After those two changes Rust hashing could be "fast enough". But when I have tried it, swapping out hashing strategies in Rust has being rather laborious, badly documented and not easy for me (and I was trying to hash just a tuple of two f64, I think).

2 Likes

Here're are my results with latest nightly. Simple in this case is the same strategy used by unordered_map, just return the integer. We're actually faster.

Code: hash.rs Β· GitHub

2000
SIP13 Duration { secs: 6, nanos: 709803720 }
2000
SIP24 Duration { secs: 7, nanos: 654518957 }
2000
FNV Duration { secs: 5, nanos: 179056737 }
2000
Simple Duration { secs: 0, nanos: 897325662 }
➜  temp ./a.out 
2000 map 18.505 s
2000 unordered 1.9361 s
1 Like

It seems like you mean you were trying to implement a special hasher? This is a rather different problem from trying to swap out the hashing algorithm in a hash map.

If you have a hashing algorithm implemented using the interface defined in std, all you have to do to use it with HashMap is construct the map with the HashMap::with_hasher constructor.

1 Like

C++ does even more trickery with it's templates and for integers it won't even store the hash, making it more concise in memory.

The final purpose was to have a fast hash map where the keys were a pair of f64 values. So I needed to do both things.

As a side note, rustc -O corresponds to rustc -C opt-level=2. It likely won't have much of an impact on this code, but you may want to experiment with -C opt-level=3.

Just out of curiousity, what was the challenge about defining an implementation of the Hasher trait?

Take a look at the "simple" module code in the link above:

That's very bad, and that's the basic version. If you want a smarter hashing and you have some f64s, it gets worse.

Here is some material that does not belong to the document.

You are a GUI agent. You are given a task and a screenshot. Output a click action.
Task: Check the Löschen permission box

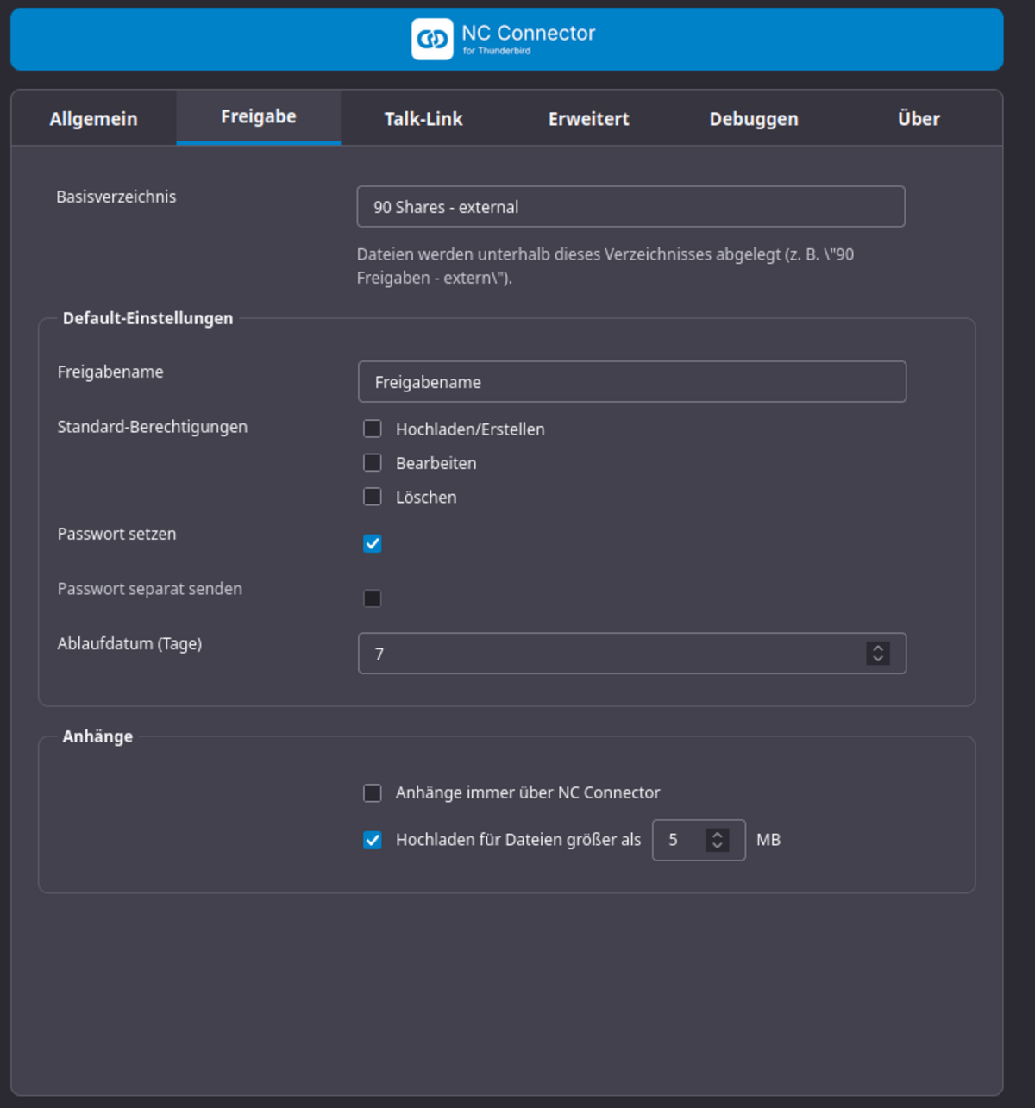[x=373, y=498]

I don't see what is so bad about that. You have to define default, write, and finish. These seem like the basic building blocks of a hasher, I don't see how they could be made simpler. What practical improvement to this API would you make?

I am not able to use that API, it's too much complex and hard to use for me, it's too much badly documented, and I think it requires too much user code.

This feedback isn't very easy to put into action. :frowning: What user code do you think is required, but superfluous?

The simple hasher in your example has code to convert a byte array into a u64; I think that should be a function in the standard library, but its not really related to hashing per se. This doesn't apply to your example of converting a (f64, f64) tuple for example.

Yes, let's drop this discussion, I'll just keep using the default hashing for now.

But in the Rust docs I'd like (much) better documentation of how to write code like that, with few complete long examples. How to swap out the DOS-attacks-resistant way with something terribly DOS-unsafe but with reasonable performance, how to hash all the built in types (including the floating points ones), and so on.

4 Likes

I sympathize with you that HashMap documentation is a bit light on the default hashing algorithm used. It would be nice if it pointed to some alternative Hasher implementations, like rust-fnv. Though it probably shouldn't focus on how to implement Hasher.

1 Like